The demise of the Neanderthals has been a mystery for quite some time, with explanations from competition for resources with Homo sapiens, to Homo sapiens finishing them off with violence. However, a new paper suggests that the extinction was a lot more bow chicka wow wow than we thought, placing the blame for their demise on the tendency to breed with Homo sapiens.
Since scientists have sequenced the genomes of Homo sapiens and Neanderthals, we've known that around 2 percent of the genome of humans living outside of Africa comes from Neanderthals. Meanwhile, about 0.3 percent of Africans’ genomes come from Neanderthals due to interbreeding taking place after Homo sapiens left the continent between 60,000 and 90,000 years ago. However, when we look at Neanderthal DNA, we do not find Homo sapien DNA.
In a new paper, researchers from the Natural History Museum assess possible reasons for the one-way exchange of DNA and discuss how it was that these two groups interacted with each other and made these "genetic exchanges". They suggest that the absorption of Neanderthal individuals into the Homo sapien population could have helped lead to the Neanderthal demise.
"Our knowledge of the interaction between Homo sapiens and Neanderthals has got more complex in the last few years, but it's still rare to see scientific discussion of how the interbreeding between the groups actually happened," the Natural History Museum's research lead Professor Chris Stringer said in a press release.
"We propose that this behaviour could have led to the Neanderthals' extinction if they were regularly breeding with Homo sapiens, which could have eroded their population until they disappeared."
The team note that when humans and Neanderthals met again in Europe 60-90,0000 years ago, it had been hundreds of thousands of years since their divergence.
"Without knowing exactly what Neanderthals looked or behaved like, we can only speculate what Homo sapiens would have thought of their relatives,' Stringer said. "The language differences would probably have been greater than we could imagine, given the time depth of the separation, and would have been much larger than those between any modern languages."
Nevertheless, we know that – despite these hurdles – genetic information was exchanged. The team point to mating between different chimpanzee groups, as well as between groups of hunter-gatherers, as possible models for what took place between Homo sapiens and Neanderthals. In chimpanzees, groups have been observed seizing females from rival groups, but males and females have also been observed covertly soliciting and coupling with rival group members away from their respective groups.
"More structured movements of partners among recent hunter-gatherers vary according to local demographic conditions," they write in the study, "and thus may also have developed between Neanderthal and H. sapiens groups at times".

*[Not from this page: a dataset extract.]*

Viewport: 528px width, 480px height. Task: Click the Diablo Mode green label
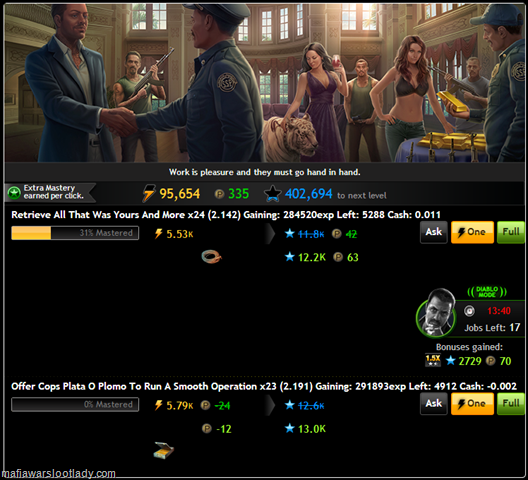[x=487, y=292]
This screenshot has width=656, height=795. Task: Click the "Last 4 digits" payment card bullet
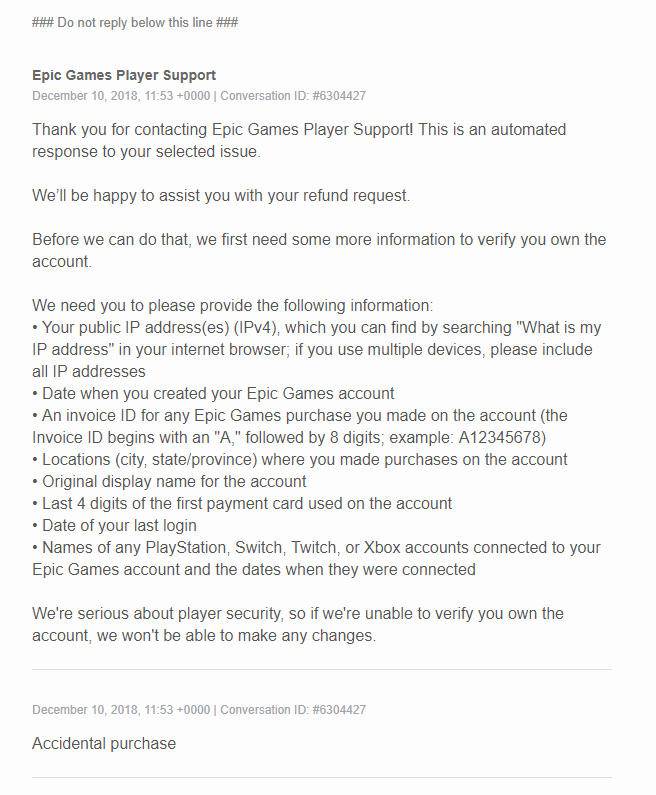(242, 503)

What intrigued the team is the apparent one-way exchange of genetic information. In the 32 genomes of Neanderthals that have been sequenced so far, we haven't found evidence of Homo sapien DNA. This could be because breeding between the two groups was only possible in one direction (like in Ligers, where a male lion mates with a female tiger). The lack of Neanderthal mitochondrial DNA (which is inherited via females) in living humans suggests that only male Neanderthals and female Homo sapiens could produce offspring successfully. It may also be the case that male hybrids were less fertile.
One possibility is that Neanderthal groups were not absorbing Homo sapiens into their groups, but Neanderthals were being absorbed into Homo sapien populations. The team argue that if further evidence suggests Neanderthals were absorbed into human populations but not the other way around, it could provide an explanation for the decline of the Neanderthals.
"If fertile Neanderthals were regularly being absorbed into H. sapiens groups (by whatever mechanisms) during that time period, they were effectively also being removed from Neanderthal gene pools, and such a consistent drain of prime-age individuals is not something that could have been sustained for long in small hunter-gatherer groups," they write in the paper.
"Perhaps dispersing H. sapiens groups acted like sponges in absorbing pockets of late Neanderthals and maybe that, as much as anything else, led to the eventual demise of the Neanderthals as a viable population."
The team add that more evidence is needed, and more Neanderthal genomes need to be sequenced, to see whether this is the case. This may come from DNA already found in cave sediments. At the moment, we have to wait and see what that evidence turns up, to know whether Neanderthals met their ends through mating and integrating with humans, to the point that they couldn't sustain their own dwindling populations.
"We don't know if the apparent one-way gene flow is because it simply wasn't happening, that the breeding was taking place but was unsuccessful, or if the Neanderthal genomes we have are unrepresentative," Stringer said.
"As more Neanderthal genomes are sequenced, we should be able to see whether any nuclear DNA from Homo sapiens was passed on to Neanderthals and demonstrate whether or not this idea is accurate."
The paper is published in PaleoAnthropology.